■ **WHAT TO DO**: Every record must be transcribed in its entirety, apart from the images, which are to be omitted.

(Items from a dataset)
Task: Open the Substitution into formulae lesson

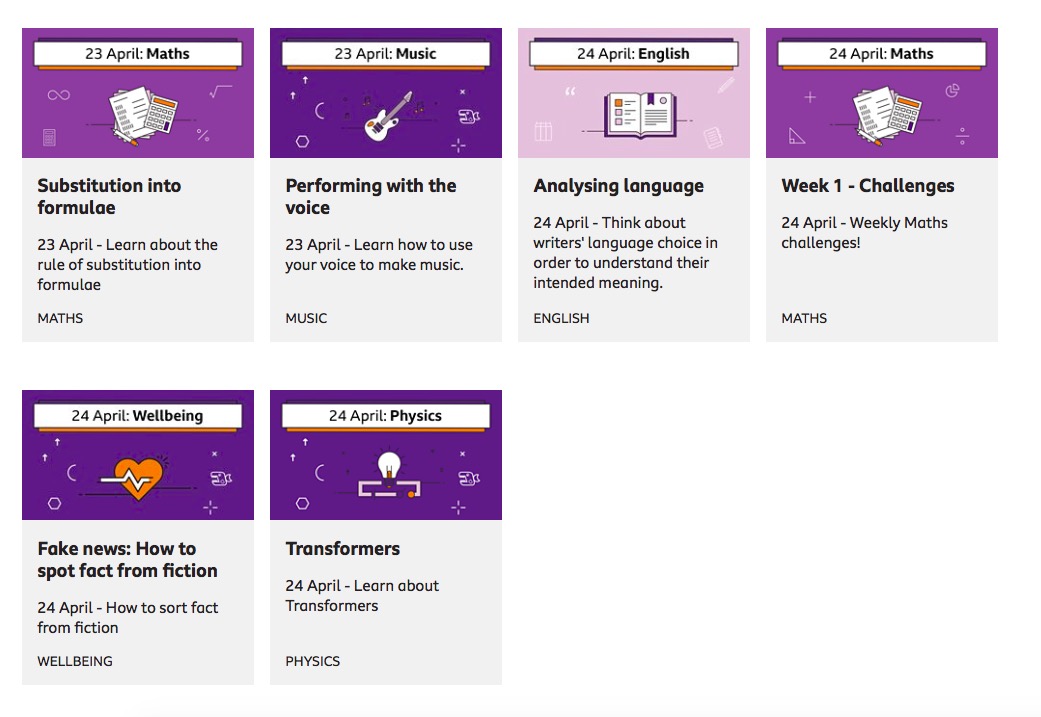Action: click(x=109, y=197)
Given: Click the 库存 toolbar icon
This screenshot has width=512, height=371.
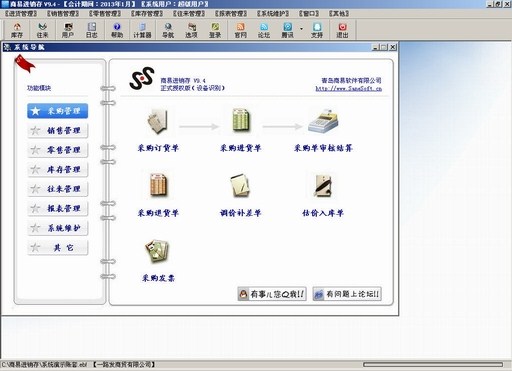Looking at the screenshot, I should pyautogui.click(x=17, y=30).
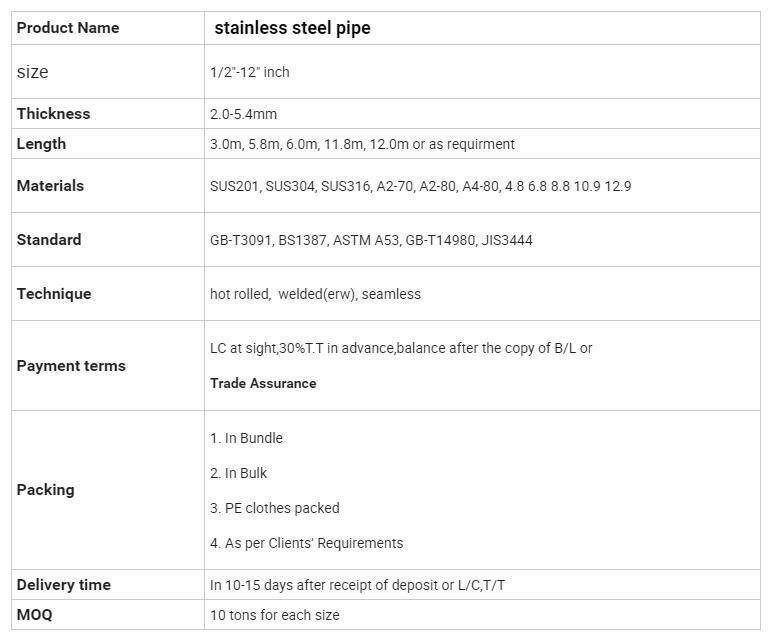The height and width of the screenshot is (640, 772).
Task: Click the Payment terms label
Action: [71, 366]
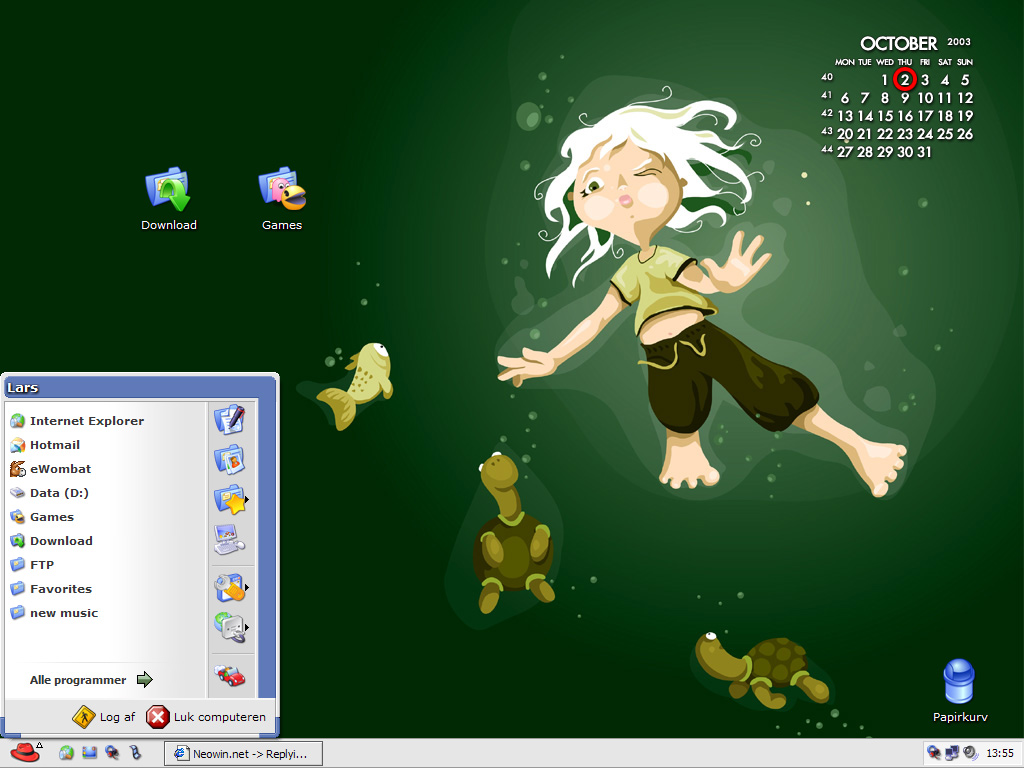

■ **RESULT**:
Task: Open the Substitution into formulae lesson

Action: click(x=109, y=197)
Given: Click the 库存 toolbar icon
This screenshot has width=512, height=371.
Looking at the screenshot, I should pyautogui.click(x=17, y=30).
The height and width of the screenshot is (640, 772).
Task: Click the Payment terms label
Action: [71, 366]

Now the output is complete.